La BBC a confirmé que son reporter, Ahmad Shah, âgé de 29 ans, qui travaillait pour la chaîne depuis plus d'un an, a été abattu par des hommes armés non identifiés à Khost et que la police enquêtait sur leurs motivations.


Été sanglant
Ces attaques surviennent quelques jours après l'annonce d'une offensive de printemps par les talibans, rejetant tacitement une offre de pourparlers de paix formulée par le chef de l'Etat afghan Ashraf Ghani.

L'ONU doit adresser "un signal fort à la communauté internationale et aux protagonistes locaux en nommant un Représentant spécial pour la protection des journalistes", a déclaré le secrétaire général de RSF Christophe Deloire, dont l'organisation a recensé le décès de 34 journalistes en Afghanistan depuis 2016.

En 2016, sept employés de la chaîne de télévision Tolo avaient péri lors d'un attentat suicide revendiqué par les talibans. En novembre dernier, des hommes armés ont pris d'assaut la télévision privée Shamshad TV, faisant un mort.
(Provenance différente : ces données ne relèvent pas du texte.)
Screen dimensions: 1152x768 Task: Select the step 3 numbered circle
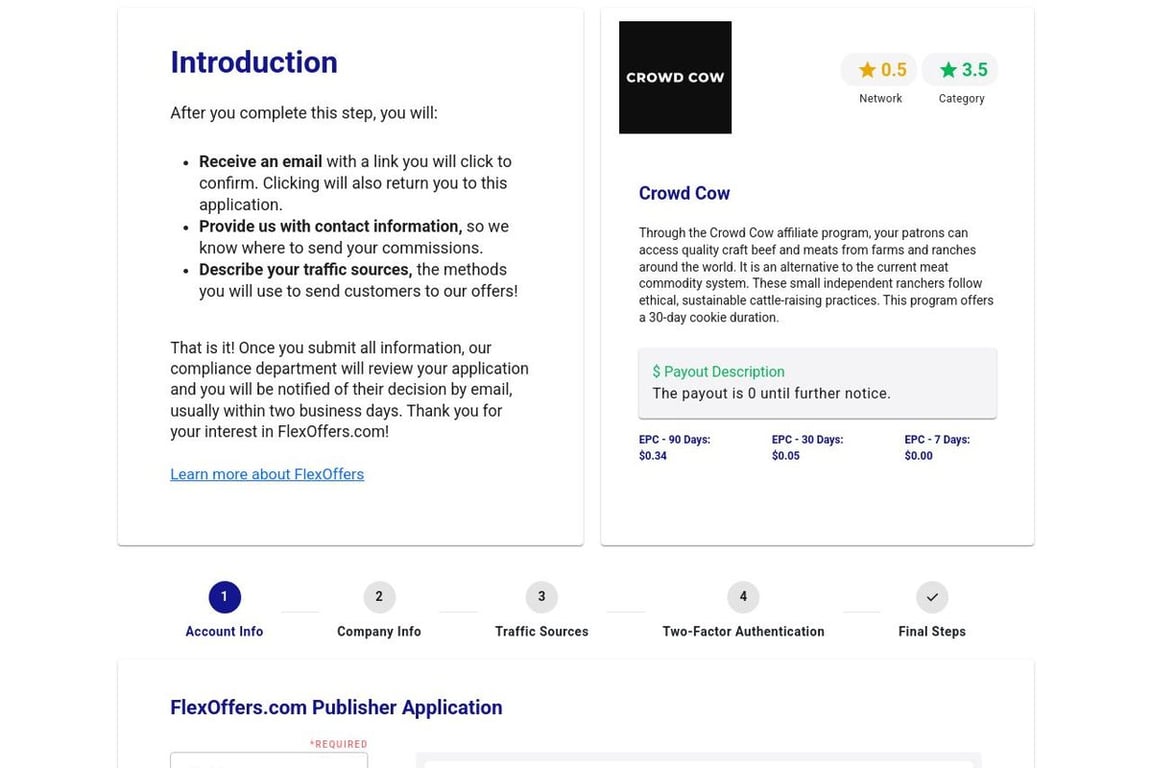pyautogui.click(x=541, y=597)
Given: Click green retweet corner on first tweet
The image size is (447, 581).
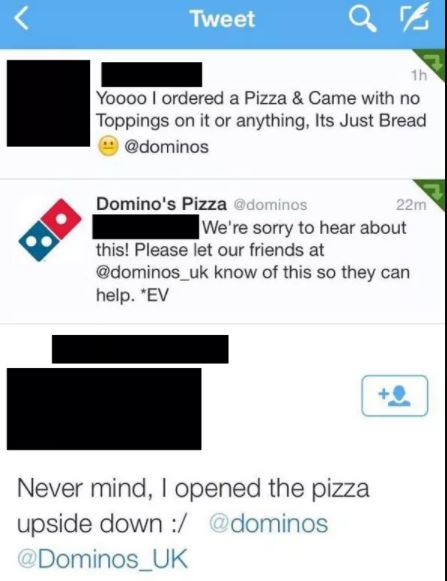Looking at the screenshot, I should coord(433,62).
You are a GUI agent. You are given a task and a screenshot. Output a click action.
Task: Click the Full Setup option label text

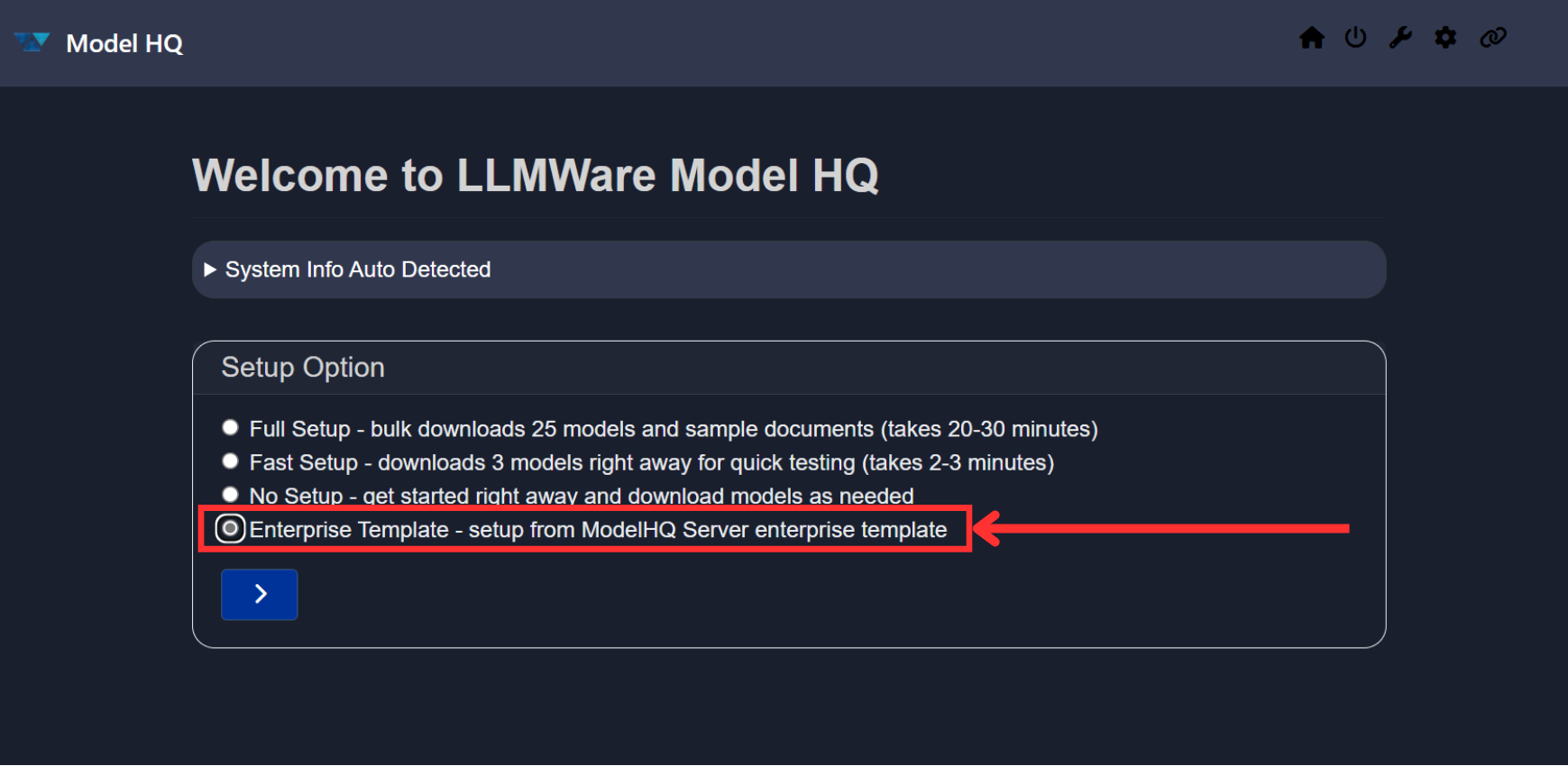(x=673, y=429)
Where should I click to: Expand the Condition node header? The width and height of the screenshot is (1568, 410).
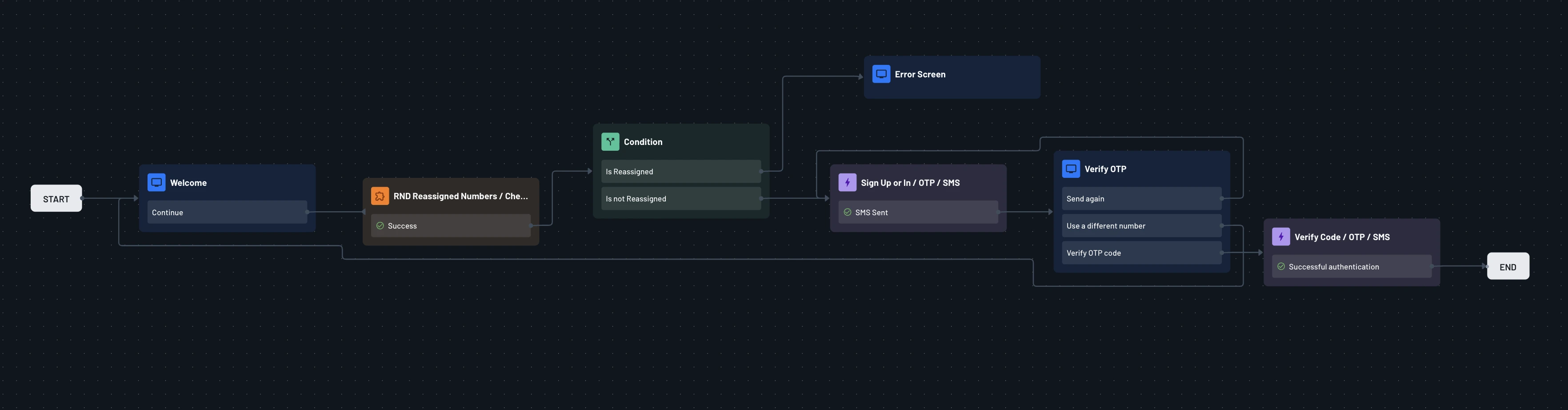pos(643,141)
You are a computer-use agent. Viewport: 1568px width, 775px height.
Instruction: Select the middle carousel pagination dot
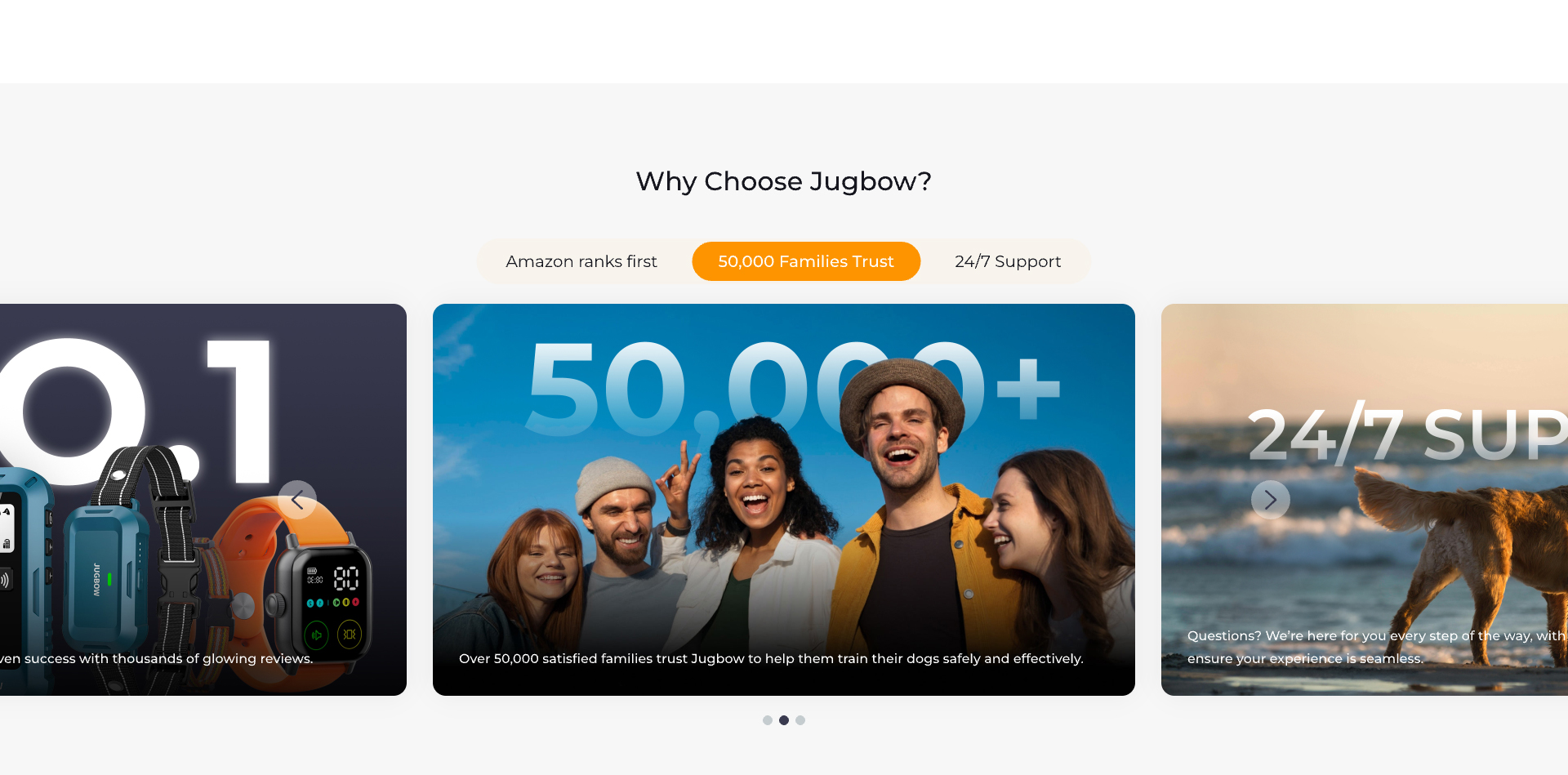click(784, 720)
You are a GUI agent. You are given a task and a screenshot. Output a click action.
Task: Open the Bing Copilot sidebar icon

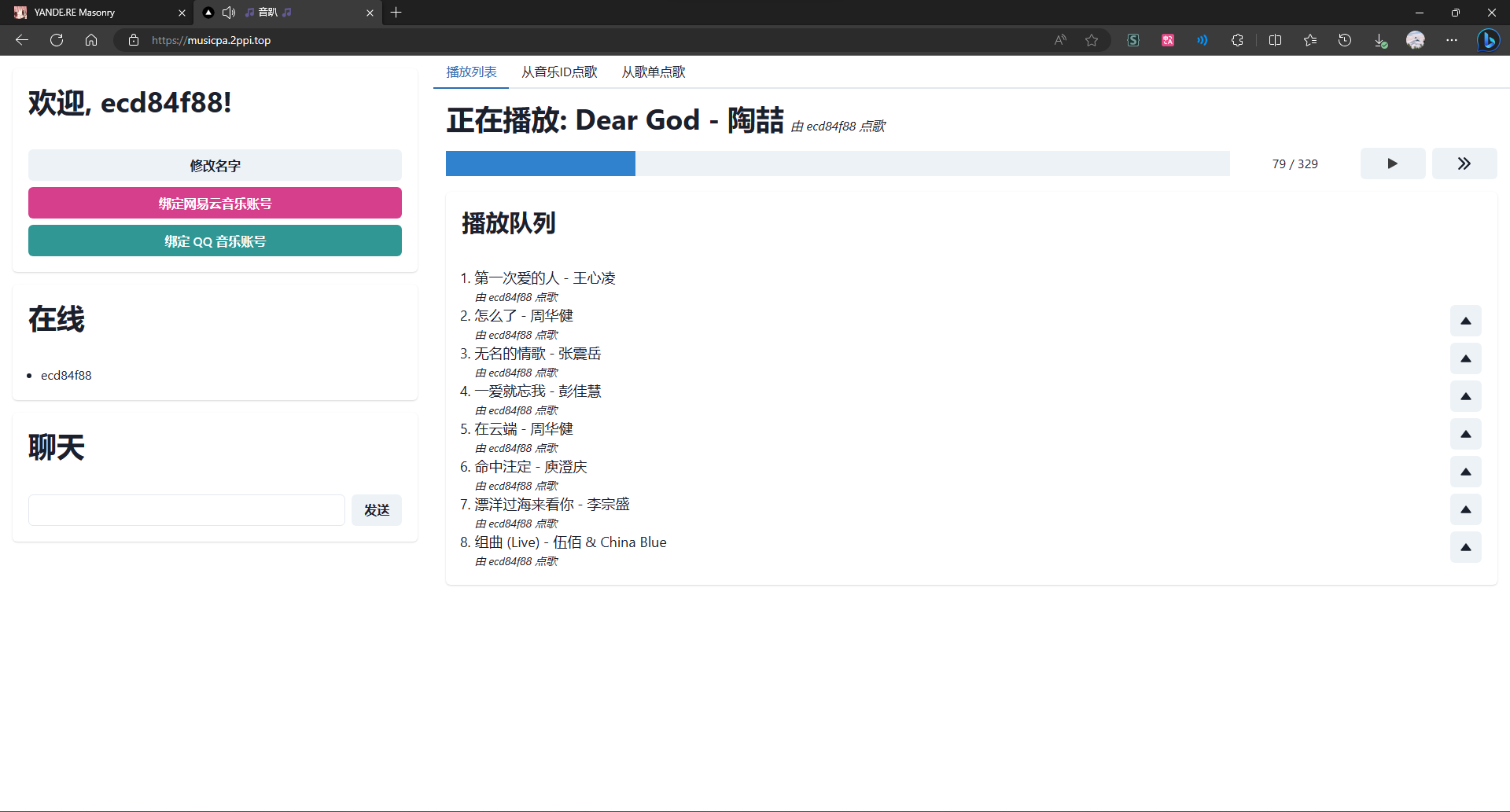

Quelques heures après cette attaque, Shamshad reprenait toutefois ses retransmissions, l'un de ses présentateurs, les mains bandées, commentant l'assaut, tandis que son directeur affirmait, défiant : "ils ne peuvent pas nous réduire au silence".


(Pour mémoire : La douleur vire à la colère après un nouvel attentat-suicide à Kaboul)


Démocratie
Né à Kaboul en 1977, Shah Marai travaillait pour l'AFP dans la capitale afghane depuis 1996 et en était devenu un pilier. Grand gaillard mince aux yeux bleus très clairs, il avait largement contribué à la couverture des événements lorsque l'Afghanistan était sous le régime taliban ainsi qu'au moment de l'invasion américaine de 2001 et de tous les rebondissements qui ont suivi. Durant sa carrière à l'AFP, il a été battu et menacé par les talibans, et avait perdu plusieurs proches dans le conflit ravageant son pays, notamment son collègue et ami Sardar Ahmad, journaliste senior du bureau de Kaboul, abattu avec sa femme et deux de ses trois enfants lors d'une attaque revendiquée par les talibans en 2014. Marai, était père de six enfants, dont une petite fille née il y a deux semaines.
Il a été enterré lundi en fin de journée dans son village natale de la plaine de Chamali, au nord de Kaboul.

"Cette tragédie nous rappelle le danger auquel nos équipes doivent sans cesse faire face sur le terrain et le rôle essentiel des journalistes pour la démocratie", a réagi Fabrice Fries, le PDG de l'AFP.